I saw this book Click the other day in a train station WHSmith. Having just published a book on a related subject I was intrigued enough to pick it up.
The back cover blurb starts with what would normally be 3 bullet points (except there are no bullets.) They are as follows:
British teenagers furiously search for "prom dresses" and "limousines" in advance of their end-of-year school balls.
A correct prediction, several weeks in advance of the final show, that Mark Ramprakash would be the winner of Strictly Come Dancing season 4.
Internet user behaviour around visits to the Arctic Monkeys' website from social networks and search engines drive the band to the top of the album chart.
These 3 statements don't make any sense to me. Do they make sense to you?

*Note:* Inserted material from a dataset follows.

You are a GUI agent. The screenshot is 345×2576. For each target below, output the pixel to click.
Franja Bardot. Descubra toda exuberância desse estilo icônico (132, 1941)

On the face of it they don't tell me anything I might not have guessed. They certainly don't tell me anything I might care about and they really don't tell me much about the book - unless the book is about conspiracies on the internet - but I don't think it is.
I'm tempted to suggest that both the book and the blurb are about keyword searches - Mark Ramprakash, Strictly Come Dancing, Arctic Monkeys and Prom (mistyped as Porn?) but who knows. I doubt the blurb was written by the author but he must have approved it. Anyway I got no further which just goes to show the importance of getting the blurb right. I think I'm probably interested in the subject of the book but already my reading experience is off-putting and I haven't even opened it yet.
I've lots of sympathy though for the poor marketing junior who probably did write this. I used to have write blurbs in the past (and occasionally still do if we're really desperate) and I am rubbish at it. However I don't think I ever produced anything as bad as this. It is a real skill and an underestimated one.